Ağlamamalıydım. İnsan nefret ettiği biri için neden ağlar ki? Kızını bırakıp giden bir baba için neden ağlar?

“Bir kaç hafta önce kalp kr-”

“Sus.” diye bağırdım. “Vazgeçtim söyleme.”

Kesinlikle duymak istemiyordum. Buna dayanamazdım. Yokluğuna alışmıştım ama tamamen yokluğunu hiç düşünmemiştim. Jeremy ağlıyordu. Başını ellerinin arasına almış ağlıyordu. Hemde hıçkıra hıçkıra. Louis ise şaşkındı. Bunu görebiliyordum. Ona baktığımı fark edince zoraki bir gülümseme yerleştirdi yüzüne.

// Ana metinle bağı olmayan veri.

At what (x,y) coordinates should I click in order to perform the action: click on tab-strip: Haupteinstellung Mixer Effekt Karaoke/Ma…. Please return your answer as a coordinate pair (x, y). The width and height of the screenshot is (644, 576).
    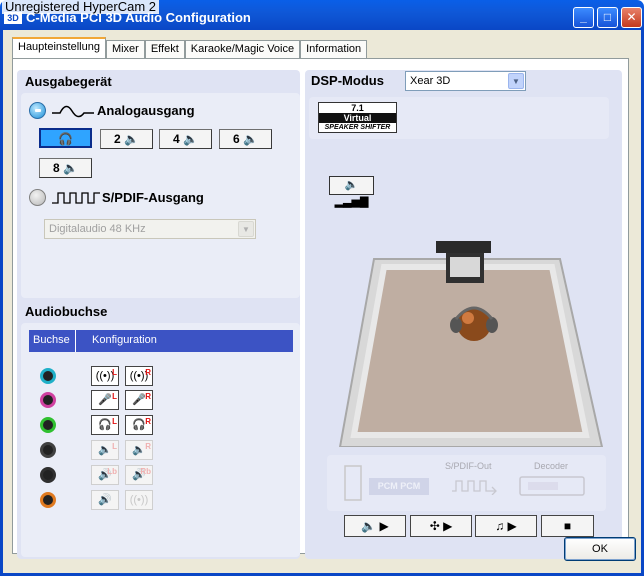
    Looking at the image, I should click on (190, 48).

Ardından beni kollarının arasına alıp göğsüne yasladı. Ağlayamıyordum. Sadece bakıyordum. Boş duvara. Bir kardeşimin olmasına mı yoksa babamın ölümüne mi tepki gösterseydim. Duygu karmaşası yaşıyordum. Bir taraftan aynı kandan olduğunu öğrendiğim bir kardeşimin olmasına sevinirken, içimdeki burukluk babamın ölümü ile harekete geçiyor beni ağlatmaya çalışıyordu. Ama yapamıyordum. Boğazım düğümlenmişti ve zorlukla yutkunuyordum.